→ **ZU ERLEDIGEN**:
a – In welchem Jahr wurde laut dem Textausschnitt über Großpold ein elektrisches Glockengeläute für das Dorf gekauft?
b – Ersetze im Textausschnitt über Großpold „Pakete“ durch „Kisten“. Gib dazu den Teil wieder, der mit den Worten „Gleichzeitig war man“ beginnt und mit „unserer hiesigen Landsleute.“ endet.
c – Stimmen die folgenden Aussagen mit dem Textausschnitt über Großpold überein? Antworte jeweils mit Ja oder Nein und zitiere die entscheidenden Worte. (i) Seit 1994 organisiert ein gewählter Vorstand die Treffen. (ii) Die Großpolder kommen jedes Jahr zusammen. (iii) Es wurden mehr als 200 Pakete nach Großpold geschickt.

→ **TEXTAUSSCHNITT**:
Gleichzeitig war man bemüht, die in der Heimat verbliebenen Großpolder zu unterstützen. Gemeinsam mit dem Hilfskomittee der Siebenbürger Sachsen wurden über 200 Pakete für Hilfsbedürftige nach Großpold geschickt. Auf Initiative der HOG und mit Unterstützung des Diakonischen Werkes der EKD wurde 1991 ein elektrisches Glockengeläute für Großpold gekauft, teilweise auch durch Spenden unserer hiesigen Landsleute.

Seit 1994 werden die Treffen von einem gewählten Vorstand organisiert. Trotz großer Entfernungen kommen die Großpolder in zweijährigem Turnus zusammen. Unsere Landsleute leben vorwiegend in Deutschland, aber auch in Österreich, England, Amerika und Australien. Die ausgewanderten Großpolder pflegen einen engen Kontakt zum Heimatdorf, erwähnenswert sind dabei die Treffen von 1993 und 1995, die in Großpold vom dortigen Presbyterium organisiert wurden. Spenden der HOG-Mitglieder werden auch zur Friedhofspflege in Großpold eingesetzt.

→ **DATENSÄTZE**:
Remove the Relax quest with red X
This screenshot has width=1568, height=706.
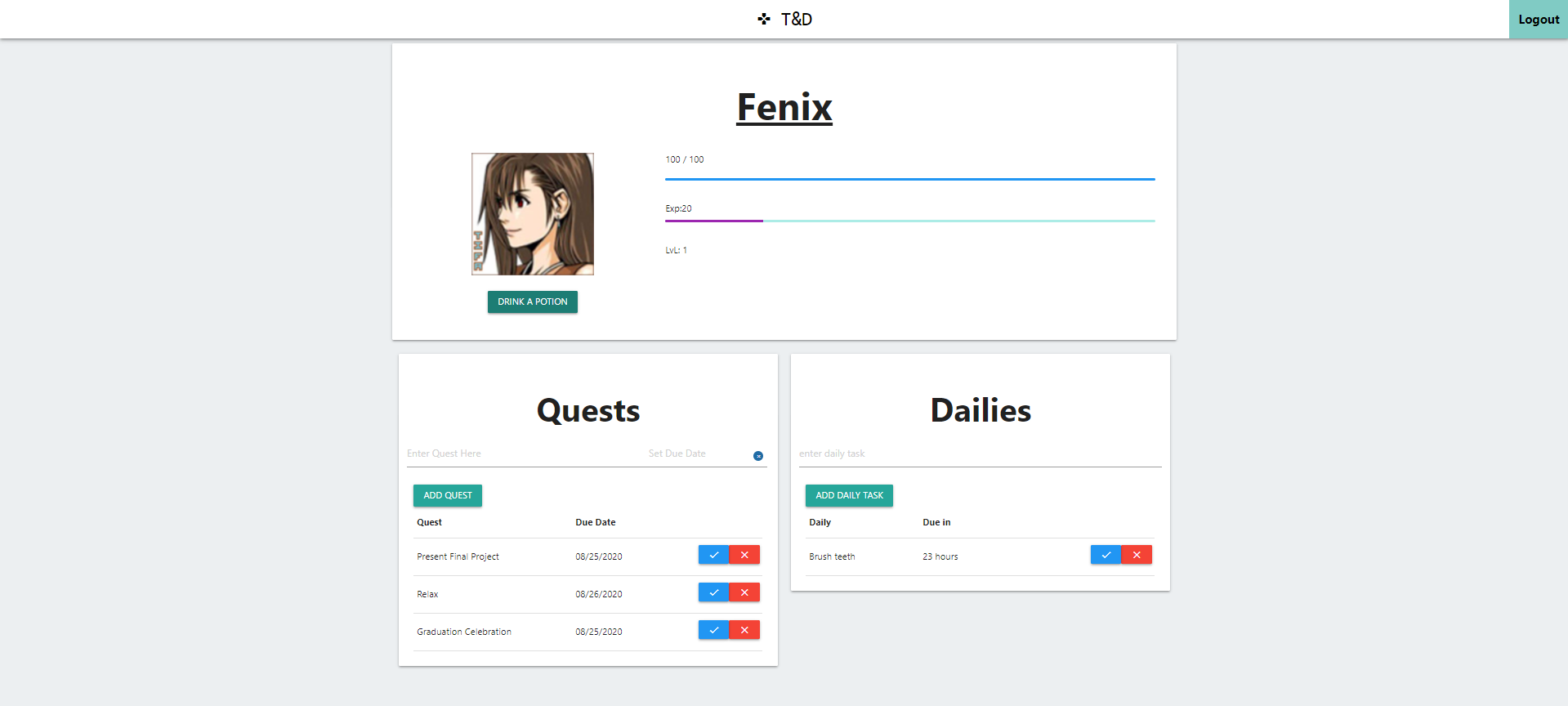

* * *

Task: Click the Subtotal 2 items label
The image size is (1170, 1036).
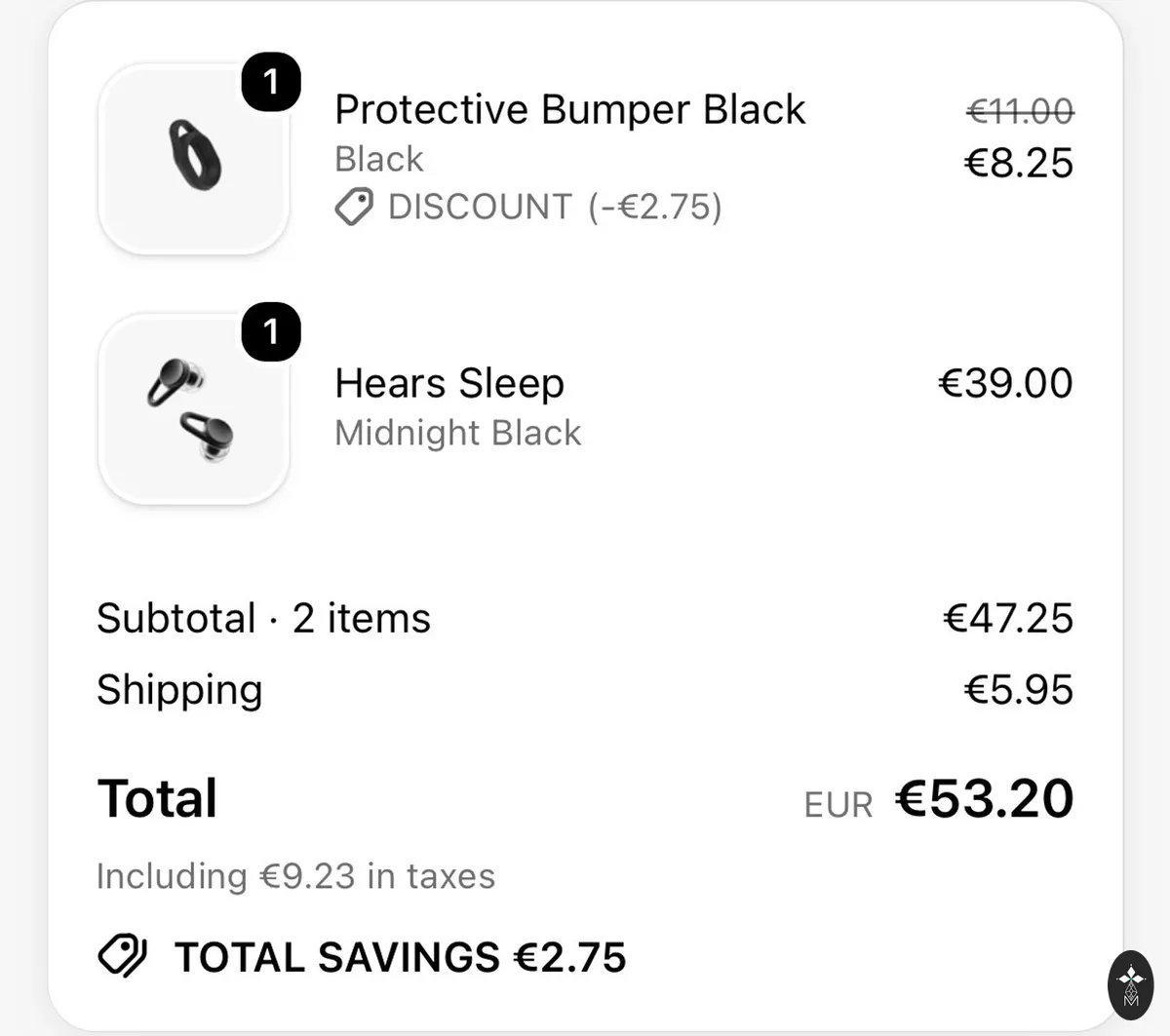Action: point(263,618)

→ **LÖSUNGEN UNTEN**:
a – 1991

b –
Gleichzeitig war man bemüht, die in der Heimat verbliebenen Großpolder zu unterstützen. Gemeinsam mit dem Hilfskomittee der Siebenbürger Sachsen wurden über 200 Kisten für Hilfsbedürftige nach Großpold geschickt. Auf Initiative der HOG und mit Unterstützung des Diakonischen Werkes der EKD wurde 1991 ein elektrisches Glockengeläute für Großpold gekauft, teilweise auch durch Spenden unserer hiesigen Landsleute.

c –
(i) Ja: „Seit 1994 werden die Treffen von einem gewählten Vorstand organisiert.“
(ii) Nein: „Trotz großer Entfernungen kommen die Großpolder in zweijährigem Turnus zusammen.“
(iii) Ja: „wurden über 200 Pakete für Hilfsbedürftige nach Großpold geschickt“